In their plan, Reps. Kline and Rokita call for a transfer of management of school accountability systems from the federal government, whose “Adequate Yearly Progress” definitions and sanctions were a central part of NCLB, to states. States would have to report student performance, disaggregated by race and economic factors, and develop accountability and teacher evaluation systems in exchange for federal dollars. But, states would be free to develop these programs as they best see fit.
Groups from across the political spectrum expressed their disappointment with this development, saying that “the legislation falls short of the lessons learned and the need to ensure all students, especially those most in need, are college and career ready.” In the Huffington Post’s coverage of the mark-up, Rep. Jared Polis called it a “retreat” from accountability.
As Inigo Montoya says in The Princess Bride “You keep using that word. I do not think it means what you think it means.”
It’s not a retreat when a commander calls off the heavy artillery in order to allow his infantry to advance. It’s a recognition that sometimes you need the big guns, and sometimes you need a smaller, more agile fighting force.
Similarly, it’s not a retreat for the federal government to realize that it is too blunt of an instrument to make school-level decisions for 100,000 schools in 14,000 districts in all 50 states and the District of Columbia. It is not to say that states have the best track record of doing this themselves, nor that every state would automatically do a better job, but as John Chubb and Constance Clark pointed out recently, even under No Child Left Behind there have been large and persistent differences between states with respect to achievement.

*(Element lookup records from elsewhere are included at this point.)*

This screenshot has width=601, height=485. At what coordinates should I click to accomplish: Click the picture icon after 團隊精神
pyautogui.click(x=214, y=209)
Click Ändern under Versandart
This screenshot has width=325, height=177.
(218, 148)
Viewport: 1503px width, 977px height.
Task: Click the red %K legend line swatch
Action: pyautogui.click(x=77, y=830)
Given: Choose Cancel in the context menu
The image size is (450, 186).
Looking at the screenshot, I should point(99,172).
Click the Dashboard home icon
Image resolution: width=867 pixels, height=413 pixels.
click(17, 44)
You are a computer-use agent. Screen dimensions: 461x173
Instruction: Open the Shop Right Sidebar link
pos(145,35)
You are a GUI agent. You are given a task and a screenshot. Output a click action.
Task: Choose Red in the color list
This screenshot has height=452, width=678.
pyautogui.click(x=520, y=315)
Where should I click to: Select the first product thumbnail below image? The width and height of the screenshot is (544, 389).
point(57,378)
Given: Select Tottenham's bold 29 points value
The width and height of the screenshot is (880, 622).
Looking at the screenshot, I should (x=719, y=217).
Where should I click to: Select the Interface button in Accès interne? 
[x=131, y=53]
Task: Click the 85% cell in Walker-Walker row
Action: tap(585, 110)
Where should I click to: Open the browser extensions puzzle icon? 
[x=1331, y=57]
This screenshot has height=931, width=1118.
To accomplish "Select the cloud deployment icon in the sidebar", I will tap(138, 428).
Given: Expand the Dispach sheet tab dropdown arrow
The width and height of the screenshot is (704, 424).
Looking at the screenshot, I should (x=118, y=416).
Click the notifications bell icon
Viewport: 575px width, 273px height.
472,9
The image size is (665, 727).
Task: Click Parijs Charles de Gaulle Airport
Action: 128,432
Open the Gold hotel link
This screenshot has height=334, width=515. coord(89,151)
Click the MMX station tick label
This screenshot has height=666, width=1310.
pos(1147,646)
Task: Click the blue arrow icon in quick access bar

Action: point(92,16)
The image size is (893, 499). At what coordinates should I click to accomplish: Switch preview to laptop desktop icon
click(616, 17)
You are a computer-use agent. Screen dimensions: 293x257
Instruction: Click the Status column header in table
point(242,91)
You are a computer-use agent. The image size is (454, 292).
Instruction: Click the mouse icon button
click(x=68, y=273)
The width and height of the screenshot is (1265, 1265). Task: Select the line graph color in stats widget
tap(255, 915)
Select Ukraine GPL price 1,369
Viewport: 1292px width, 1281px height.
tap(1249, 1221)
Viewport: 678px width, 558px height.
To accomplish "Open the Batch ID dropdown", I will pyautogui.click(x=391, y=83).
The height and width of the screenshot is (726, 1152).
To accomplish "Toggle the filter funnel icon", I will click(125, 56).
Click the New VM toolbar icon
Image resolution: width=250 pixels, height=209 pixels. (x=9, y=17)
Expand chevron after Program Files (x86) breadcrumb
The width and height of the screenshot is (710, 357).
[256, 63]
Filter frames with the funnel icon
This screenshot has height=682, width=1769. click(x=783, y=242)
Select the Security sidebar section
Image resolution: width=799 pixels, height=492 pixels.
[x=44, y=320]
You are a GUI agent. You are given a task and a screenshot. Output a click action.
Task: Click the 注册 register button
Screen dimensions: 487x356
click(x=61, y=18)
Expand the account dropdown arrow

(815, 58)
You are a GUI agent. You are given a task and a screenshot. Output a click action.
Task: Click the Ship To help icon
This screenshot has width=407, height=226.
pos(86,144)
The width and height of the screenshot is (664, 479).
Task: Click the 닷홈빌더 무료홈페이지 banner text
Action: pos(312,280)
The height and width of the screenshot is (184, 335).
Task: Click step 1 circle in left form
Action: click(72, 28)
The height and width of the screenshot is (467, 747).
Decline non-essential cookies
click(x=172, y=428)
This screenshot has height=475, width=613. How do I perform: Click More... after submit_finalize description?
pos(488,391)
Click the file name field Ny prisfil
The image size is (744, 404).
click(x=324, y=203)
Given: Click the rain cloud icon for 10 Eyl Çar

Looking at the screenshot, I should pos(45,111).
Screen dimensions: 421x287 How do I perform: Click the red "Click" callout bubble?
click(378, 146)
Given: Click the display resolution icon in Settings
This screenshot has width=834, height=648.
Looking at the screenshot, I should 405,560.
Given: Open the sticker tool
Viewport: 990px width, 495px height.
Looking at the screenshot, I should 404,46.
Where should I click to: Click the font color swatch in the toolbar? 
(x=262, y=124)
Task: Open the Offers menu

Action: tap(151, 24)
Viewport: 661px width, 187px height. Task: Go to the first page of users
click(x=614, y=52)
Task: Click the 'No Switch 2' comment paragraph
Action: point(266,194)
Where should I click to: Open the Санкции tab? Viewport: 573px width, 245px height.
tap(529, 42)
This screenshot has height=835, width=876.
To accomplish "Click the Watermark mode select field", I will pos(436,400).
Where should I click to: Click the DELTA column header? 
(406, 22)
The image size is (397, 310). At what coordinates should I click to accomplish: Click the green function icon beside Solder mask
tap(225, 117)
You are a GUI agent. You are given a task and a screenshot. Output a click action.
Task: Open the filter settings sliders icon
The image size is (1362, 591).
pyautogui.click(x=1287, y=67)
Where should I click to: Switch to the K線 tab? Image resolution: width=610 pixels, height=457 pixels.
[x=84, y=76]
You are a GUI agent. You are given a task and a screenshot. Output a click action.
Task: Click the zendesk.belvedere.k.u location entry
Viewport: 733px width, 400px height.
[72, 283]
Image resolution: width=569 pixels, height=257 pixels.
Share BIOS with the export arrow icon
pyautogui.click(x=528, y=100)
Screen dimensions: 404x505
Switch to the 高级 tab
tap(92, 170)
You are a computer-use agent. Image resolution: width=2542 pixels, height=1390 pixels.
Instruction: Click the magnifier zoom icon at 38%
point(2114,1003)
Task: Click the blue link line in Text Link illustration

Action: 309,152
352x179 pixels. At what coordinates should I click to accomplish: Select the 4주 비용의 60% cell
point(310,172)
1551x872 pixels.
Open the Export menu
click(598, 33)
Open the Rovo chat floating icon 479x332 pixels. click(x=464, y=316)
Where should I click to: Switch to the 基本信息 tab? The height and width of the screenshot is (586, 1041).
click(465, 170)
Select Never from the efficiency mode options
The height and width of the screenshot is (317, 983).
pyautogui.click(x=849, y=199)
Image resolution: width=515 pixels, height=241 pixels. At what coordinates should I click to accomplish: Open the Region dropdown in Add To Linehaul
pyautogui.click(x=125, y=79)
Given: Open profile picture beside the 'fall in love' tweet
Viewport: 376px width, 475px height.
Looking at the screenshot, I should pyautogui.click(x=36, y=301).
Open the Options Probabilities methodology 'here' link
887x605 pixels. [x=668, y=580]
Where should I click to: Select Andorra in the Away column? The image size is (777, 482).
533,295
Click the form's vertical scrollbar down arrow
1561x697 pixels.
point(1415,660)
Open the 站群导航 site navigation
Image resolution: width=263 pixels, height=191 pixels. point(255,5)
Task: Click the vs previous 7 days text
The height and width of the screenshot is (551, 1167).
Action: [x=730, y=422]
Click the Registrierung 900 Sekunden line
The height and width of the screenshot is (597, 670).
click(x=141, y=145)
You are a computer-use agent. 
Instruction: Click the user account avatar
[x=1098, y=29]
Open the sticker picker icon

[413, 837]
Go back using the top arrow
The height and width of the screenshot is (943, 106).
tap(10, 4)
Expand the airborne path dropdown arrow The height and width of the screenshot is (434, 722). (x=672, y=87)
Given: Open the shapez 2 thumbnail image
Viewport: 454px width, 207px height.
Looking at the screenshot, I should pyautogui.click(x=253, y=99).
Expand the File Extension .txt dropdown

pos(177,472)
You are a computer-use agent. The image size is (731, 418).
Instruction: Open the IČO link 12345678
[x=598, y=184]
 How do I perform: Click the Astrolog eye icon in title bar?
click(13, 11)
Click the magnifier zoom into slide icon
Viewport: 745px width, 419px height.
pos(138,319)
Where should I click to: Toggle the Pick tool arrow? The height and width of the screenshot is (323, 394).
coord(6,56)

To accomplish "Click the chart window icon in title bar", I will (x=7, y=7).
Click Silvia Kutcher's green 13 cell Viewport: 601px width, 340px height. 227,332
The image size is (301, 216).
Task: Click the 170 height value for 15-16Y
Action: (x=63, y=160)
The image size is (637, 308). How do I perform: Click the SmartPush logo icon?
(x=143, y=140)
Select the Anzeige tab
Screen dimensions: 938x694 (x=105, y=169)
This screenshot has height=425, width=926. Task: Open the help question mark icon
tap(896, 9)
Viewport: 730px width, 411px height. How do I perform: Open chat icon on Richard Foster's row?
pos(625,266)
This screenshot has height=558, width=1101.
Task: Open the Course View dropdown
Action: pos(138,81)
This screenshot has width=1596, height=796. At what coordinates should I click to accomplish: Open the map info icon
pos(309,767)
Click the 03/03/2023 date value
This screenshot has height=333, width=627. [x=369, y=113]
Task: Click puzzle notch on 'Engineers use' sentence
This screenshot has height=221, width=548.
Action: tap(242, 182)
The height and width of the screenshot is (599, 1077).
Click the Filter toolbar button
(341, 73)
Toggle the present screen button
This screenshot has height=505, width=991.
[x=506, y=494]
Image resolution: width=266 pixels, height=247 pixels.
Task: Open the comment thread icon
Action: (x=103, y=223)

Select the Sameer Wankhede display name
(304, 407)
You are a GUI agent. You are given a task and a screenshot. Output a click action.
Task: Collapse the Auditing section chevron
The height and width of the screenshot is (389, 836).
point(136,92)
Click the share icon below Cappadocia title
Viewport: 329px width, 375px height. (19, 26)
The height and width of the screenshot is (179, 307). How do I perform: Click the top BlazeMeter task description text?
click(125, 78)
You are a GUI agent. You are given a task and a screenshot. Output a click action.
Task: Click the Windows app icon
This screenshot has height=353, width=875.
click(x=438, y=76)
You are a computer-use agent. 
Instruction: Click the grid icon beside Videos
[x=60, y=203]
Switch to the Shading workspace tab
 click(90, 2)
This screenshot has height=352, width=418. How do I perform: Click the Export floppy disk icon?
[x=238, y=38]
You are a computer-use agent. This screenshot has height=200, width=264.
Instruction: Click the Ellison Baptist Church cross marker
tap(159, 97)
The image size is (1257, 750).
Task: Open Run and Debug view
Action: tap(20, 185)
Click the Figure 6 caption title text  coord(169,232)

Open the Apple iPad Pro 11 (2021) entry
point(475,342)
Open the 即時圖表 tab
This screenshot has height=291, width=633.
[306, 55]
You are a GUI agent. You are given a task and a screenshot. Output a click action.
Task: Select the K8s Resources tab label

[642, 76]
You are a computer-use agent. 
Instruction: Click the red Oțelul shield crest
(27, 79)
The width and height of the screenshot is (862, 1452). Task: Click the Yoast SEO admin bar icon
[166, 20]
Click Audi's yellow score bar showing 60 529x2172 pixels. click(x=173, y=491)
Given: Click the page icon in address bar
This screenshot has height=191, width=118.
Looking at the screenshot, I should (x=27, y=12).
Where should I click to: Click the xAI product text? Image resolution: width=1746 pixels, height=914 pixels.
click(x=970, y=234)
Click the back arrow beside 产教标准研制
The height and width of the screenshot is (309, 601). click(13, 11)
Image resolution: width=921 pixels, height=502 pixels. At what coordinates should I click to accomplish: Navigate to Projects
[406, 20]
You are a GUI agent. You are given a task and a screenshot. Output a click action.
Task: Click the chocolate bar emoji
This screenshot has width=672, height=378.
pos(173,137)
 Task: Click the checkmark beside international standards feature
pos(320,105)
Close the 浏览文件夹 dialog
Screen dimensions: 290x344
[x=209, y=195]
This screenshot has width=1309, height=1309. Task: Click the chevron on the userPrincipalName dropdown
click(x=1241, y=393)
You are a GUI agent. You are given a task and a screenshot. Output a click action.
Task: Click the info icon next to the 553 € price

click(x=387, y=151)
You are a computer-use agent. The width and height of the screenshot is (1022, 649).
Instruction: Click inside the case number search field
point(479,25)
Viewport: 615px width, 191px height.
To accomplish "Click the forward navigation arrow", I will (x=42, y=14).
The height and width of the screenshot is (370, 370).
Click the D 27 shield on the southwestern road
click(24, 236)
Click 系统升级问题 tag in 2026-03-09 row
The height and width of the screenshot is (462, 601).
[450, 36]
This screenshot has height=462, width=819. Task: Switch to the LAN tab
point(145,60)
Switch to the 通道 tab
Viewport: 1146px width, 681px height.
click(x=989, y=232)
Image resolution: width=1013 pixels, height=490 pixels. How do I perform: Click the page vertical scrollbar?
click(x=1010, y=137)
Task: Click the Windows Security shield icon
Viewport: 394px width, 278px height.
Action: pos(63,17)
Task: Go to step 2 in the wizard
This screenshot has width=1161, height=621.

Couple this with the Department of Education’s decision to issue waivers to NCLB requirements — and then waivers for their waivers — and I think it is reasonable to see federal education policy in the future as no more coherent than having states developing their own plans. The difference is that when states develop their own plans, the architects on the state board, in state legislature, and at the governor’s mansion are much more likely to be held to account by voters and taxpayers than the Secretary of Education or distant bureaucrats in the Department of Education charged with ensuring compliance.
While we’re on the subject, I’m also not so sure that the “lessons” we learned from NCLB include the understanding that federally dictated sanctions were an effective means of improving school performance. In fact, recent research by Thomas Ahn and Jacob Vigdor showed that the vast majority of NCLB sanctions had no effect on student achievement. In their words:
Most of the individual sanctions in the NCLB regime—including offering students transfers, tutoring, or modest “corrective actions”—appear to have had no effect.
It is true that overall performance in the US is up post-NCLB, and that the really serious consequences of NCLB like whole school restructuring appeared to have some effect, but as bullish as Ahn and Vigdor are on NCLB, even they recommend a more active state and local role in accountability:
NCLB relied on schools to figure out how to improve performance on their own but retained a top-down incentive structure. States and districts can play a much greater—and potentially much more effective—role in crafting rewards or punishments for schools.
Maybe the Kline-Rokita bill reflects the lessons we’ve learned after all — accountability is important, but the federal government might not be the best people to have in the driver’s seat.